# ASSIGNED TASK
For each line of the listing that contains "agent", make a copy and return it.

# MATERIAL FOR THIS EXERCISE
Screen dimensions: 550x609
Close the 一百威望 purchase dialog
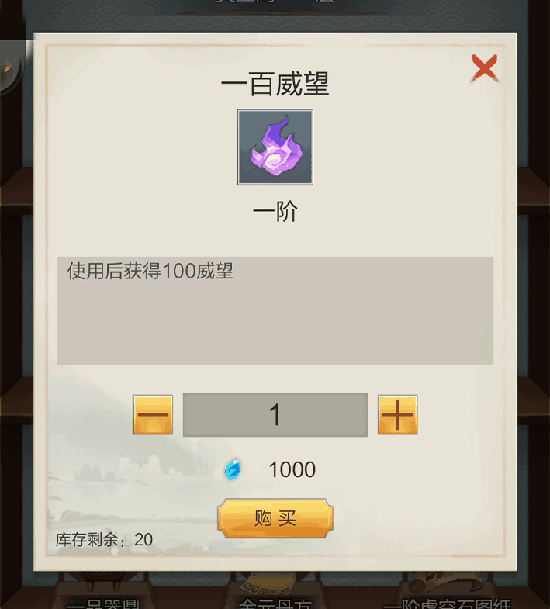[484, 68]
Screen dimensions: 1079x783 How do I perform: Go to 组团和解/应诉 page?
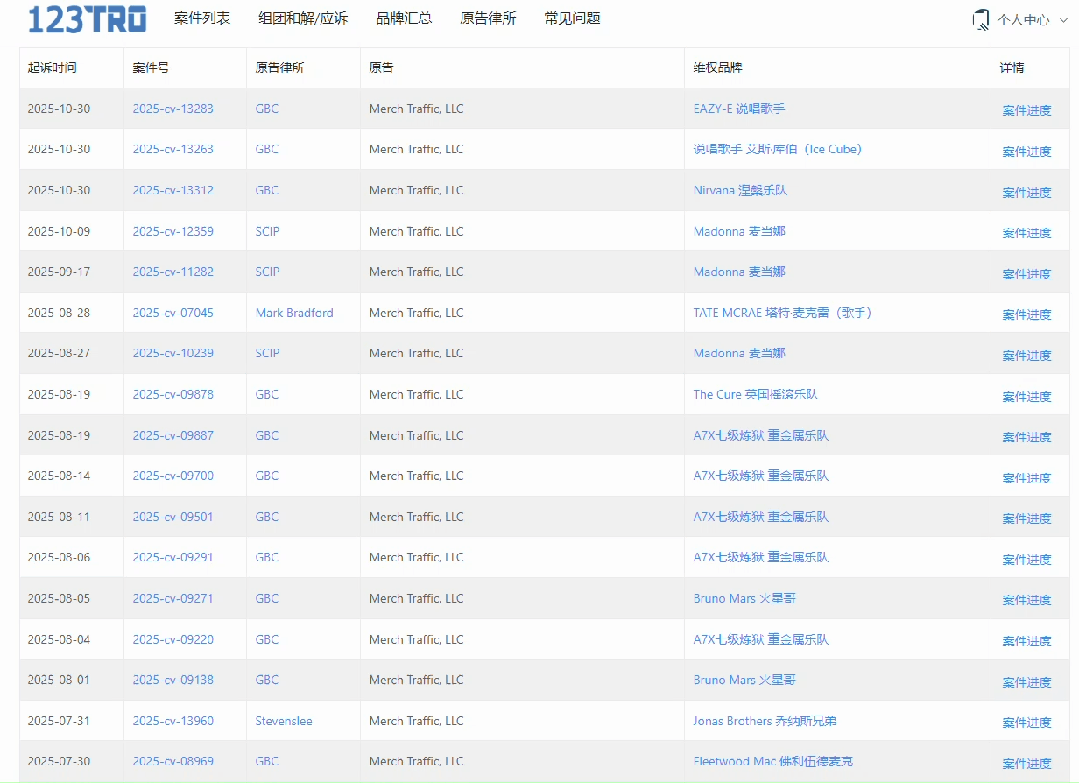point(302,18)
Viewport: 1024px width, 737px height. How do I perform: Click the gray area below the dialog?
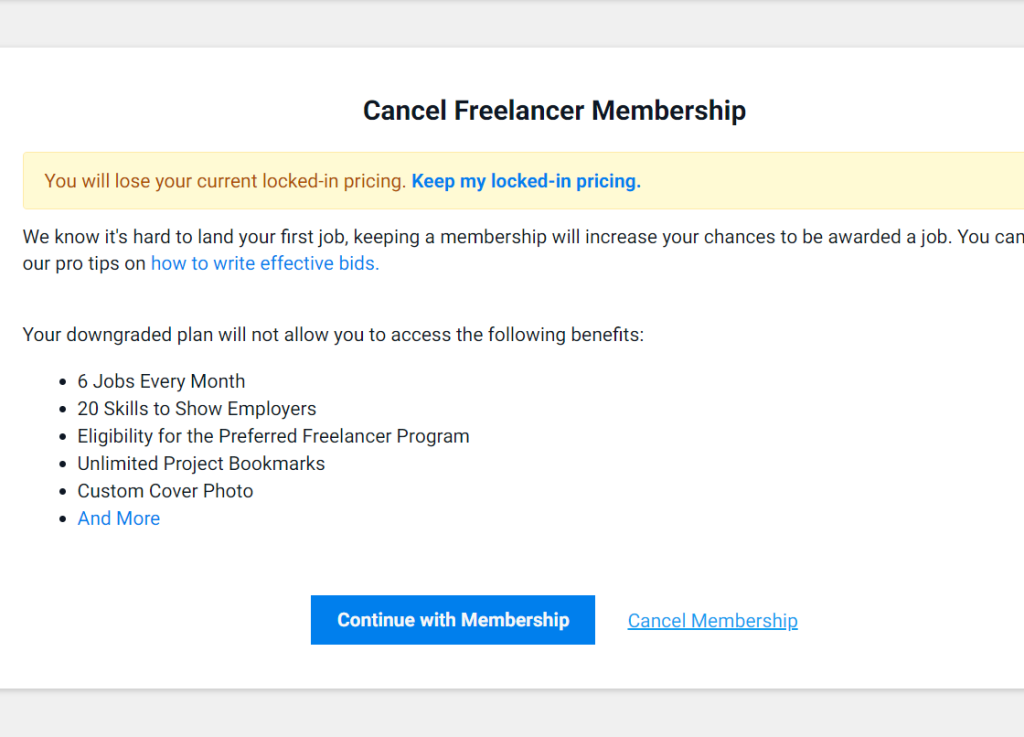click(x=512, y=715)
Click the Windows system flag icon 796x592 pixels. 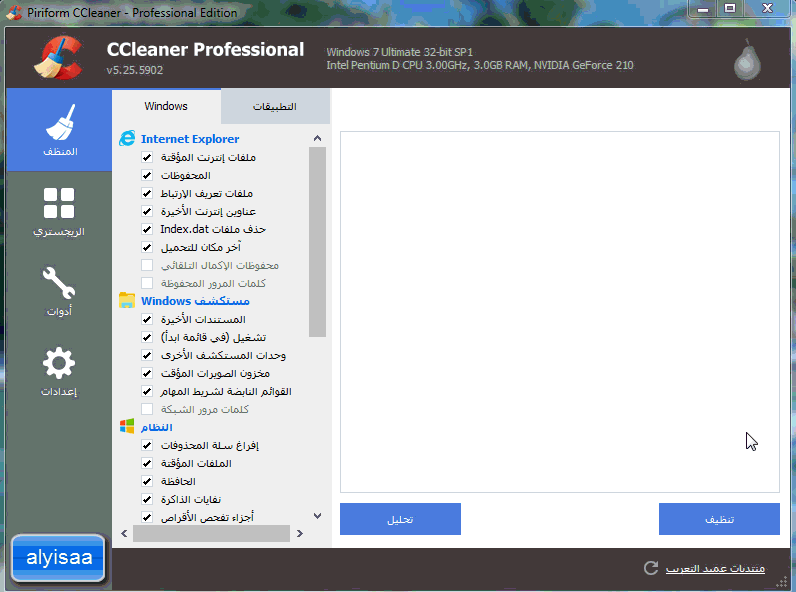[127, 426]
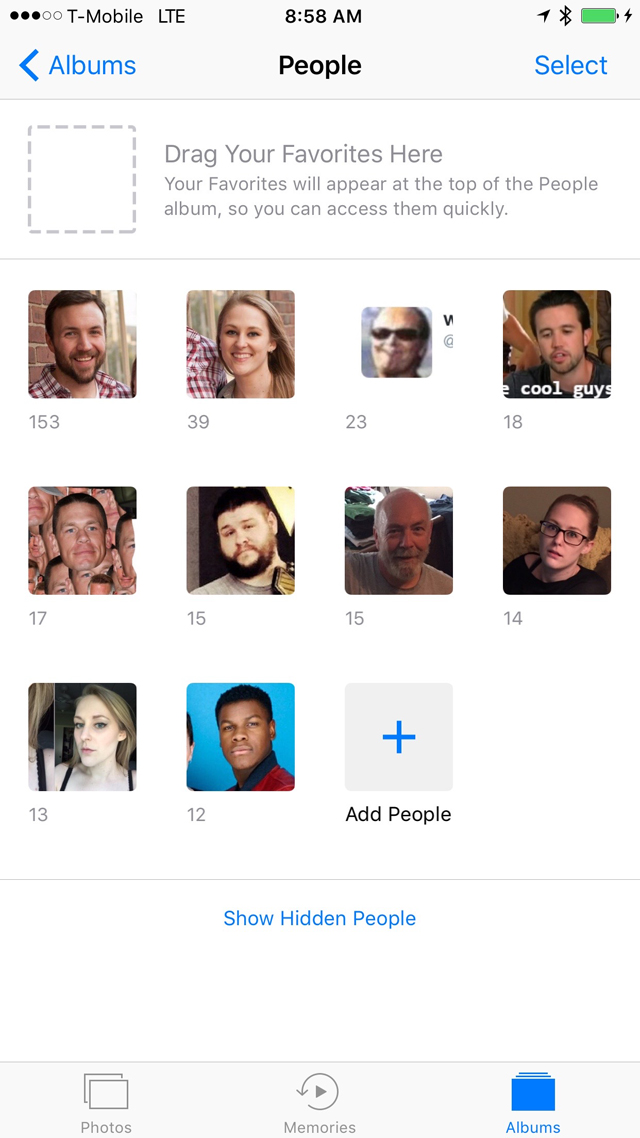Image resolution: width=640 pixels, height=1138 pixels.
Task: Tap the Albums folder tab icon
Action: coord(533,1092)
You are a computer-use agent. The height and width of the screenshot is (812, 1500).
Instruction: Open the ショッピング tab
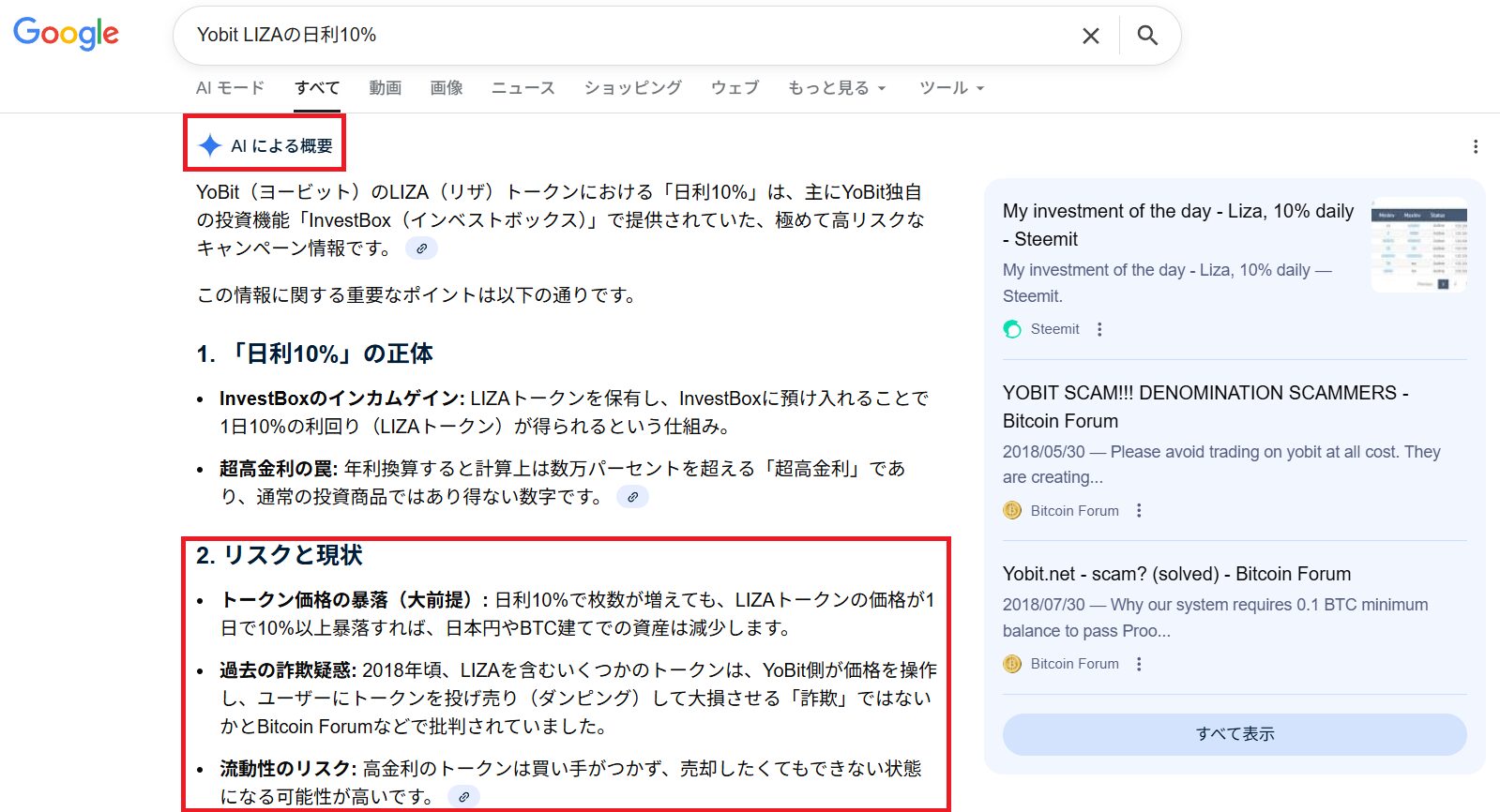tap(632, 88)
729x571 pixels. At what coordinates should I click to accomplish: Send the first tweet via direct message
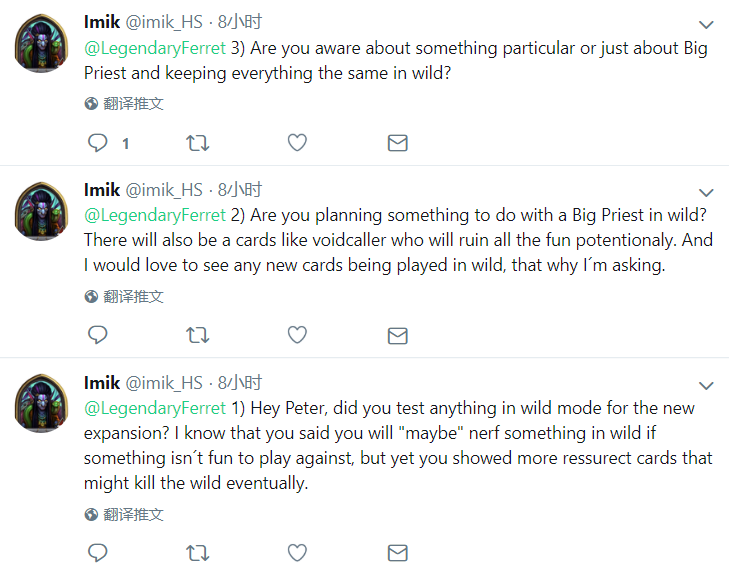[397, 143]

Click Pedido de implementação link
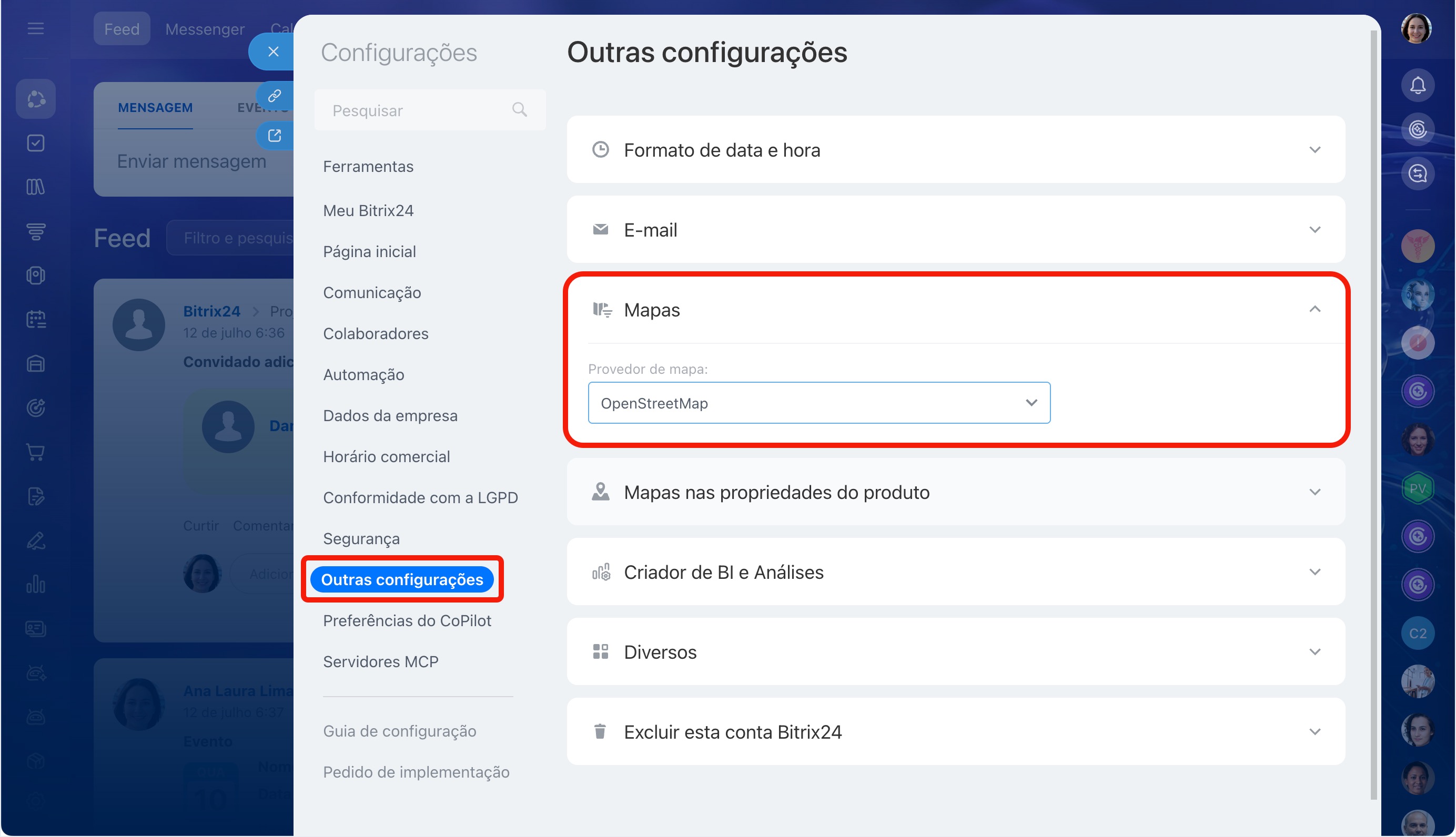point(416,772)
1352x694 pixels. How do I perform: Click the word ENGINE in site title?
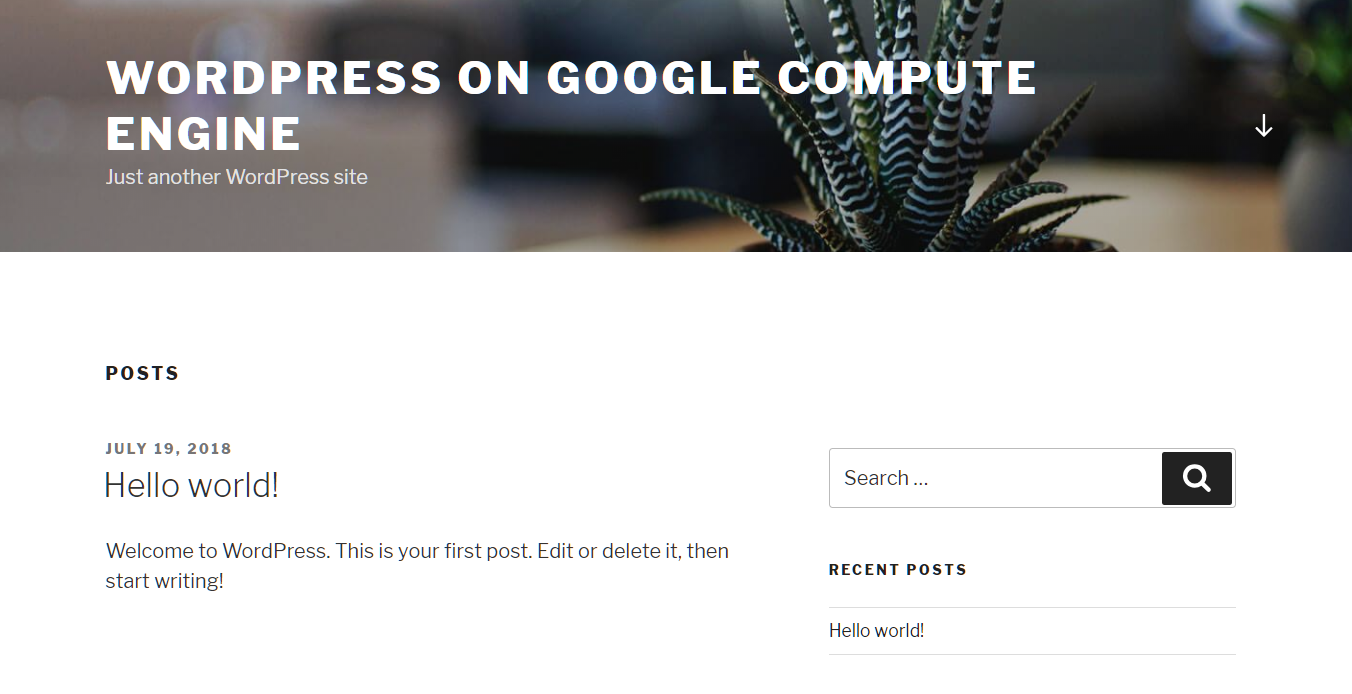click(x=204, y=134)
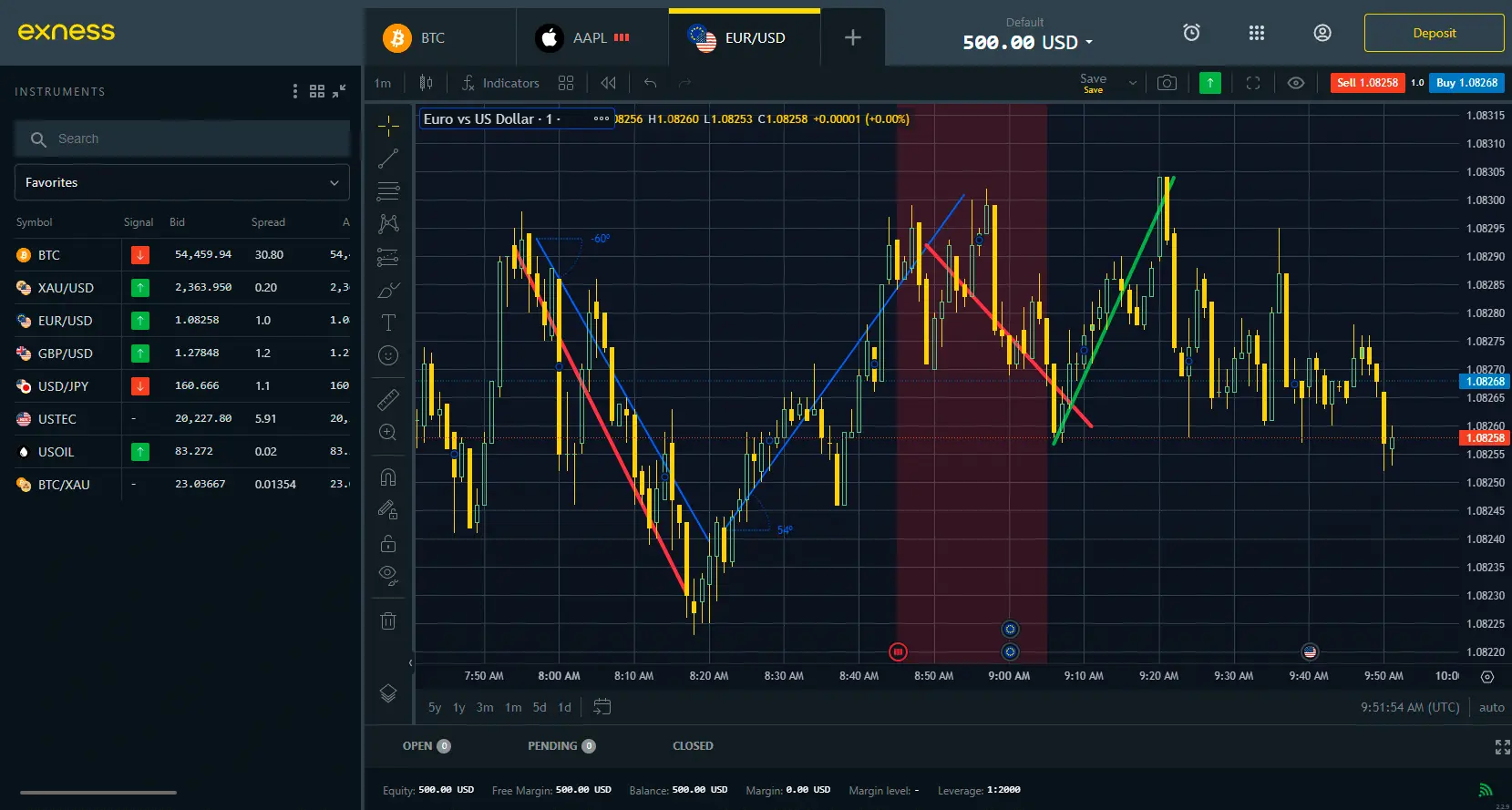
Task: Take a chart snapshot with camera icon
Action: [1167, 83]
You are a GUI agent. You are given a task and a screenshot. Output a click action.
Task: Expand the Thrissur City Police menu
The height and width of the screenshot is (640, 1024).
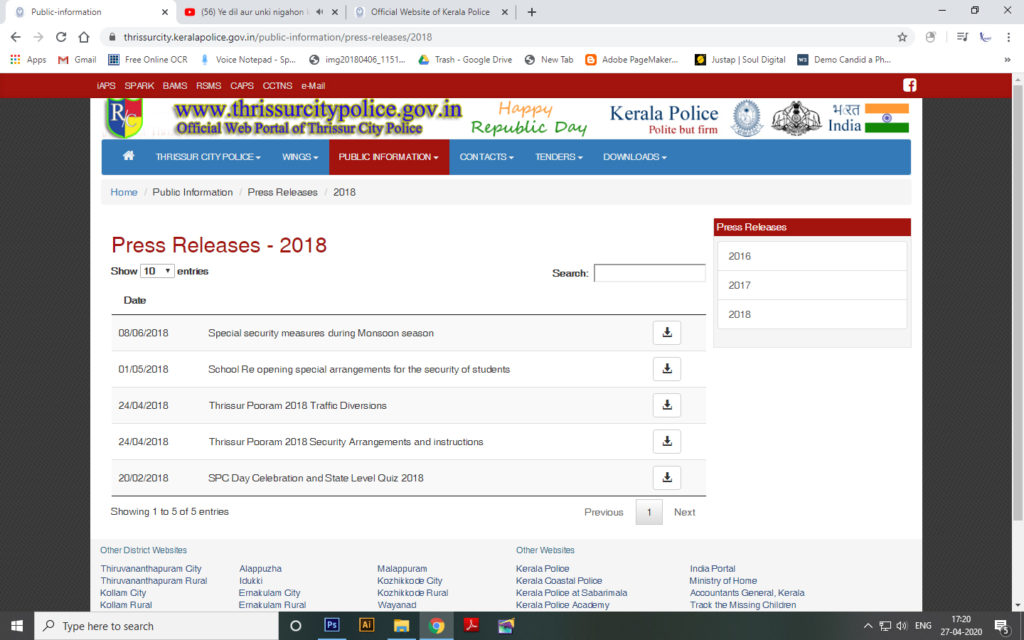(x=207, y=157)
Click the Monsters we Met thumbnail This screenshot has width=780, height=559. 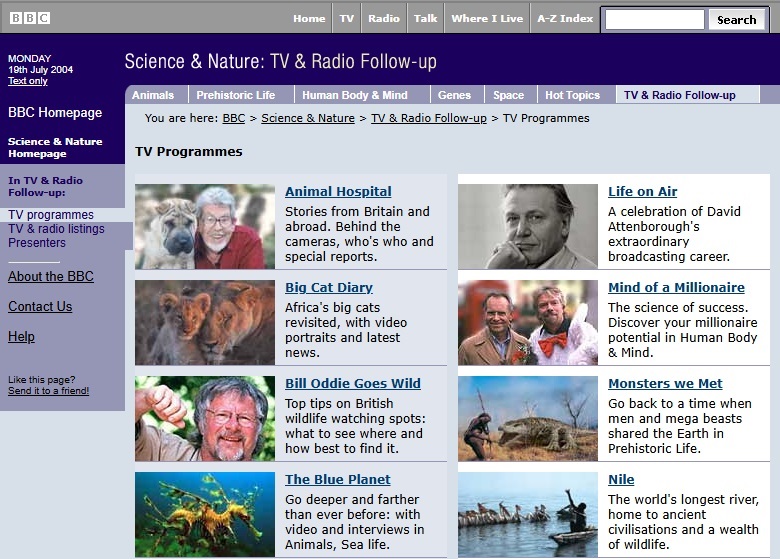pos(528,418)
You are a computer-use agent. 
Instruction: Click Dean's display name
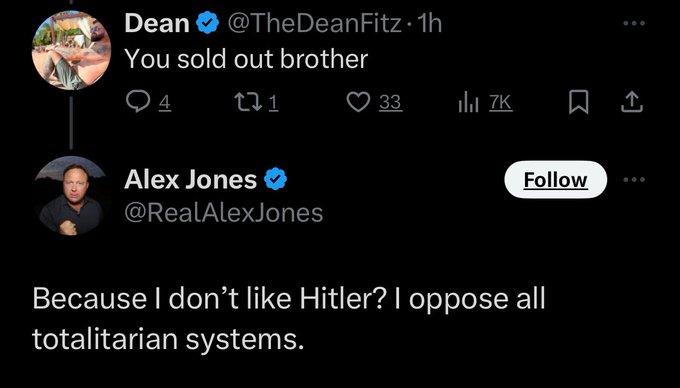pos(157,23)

# REPLY TO THE EXERCISE
You are a computer-use agent. The height and width of the screenshot is (812, 1500).
You are a GUI agent. You are given a task and a screenshot. Output a click action.
You are a computer-use agent. 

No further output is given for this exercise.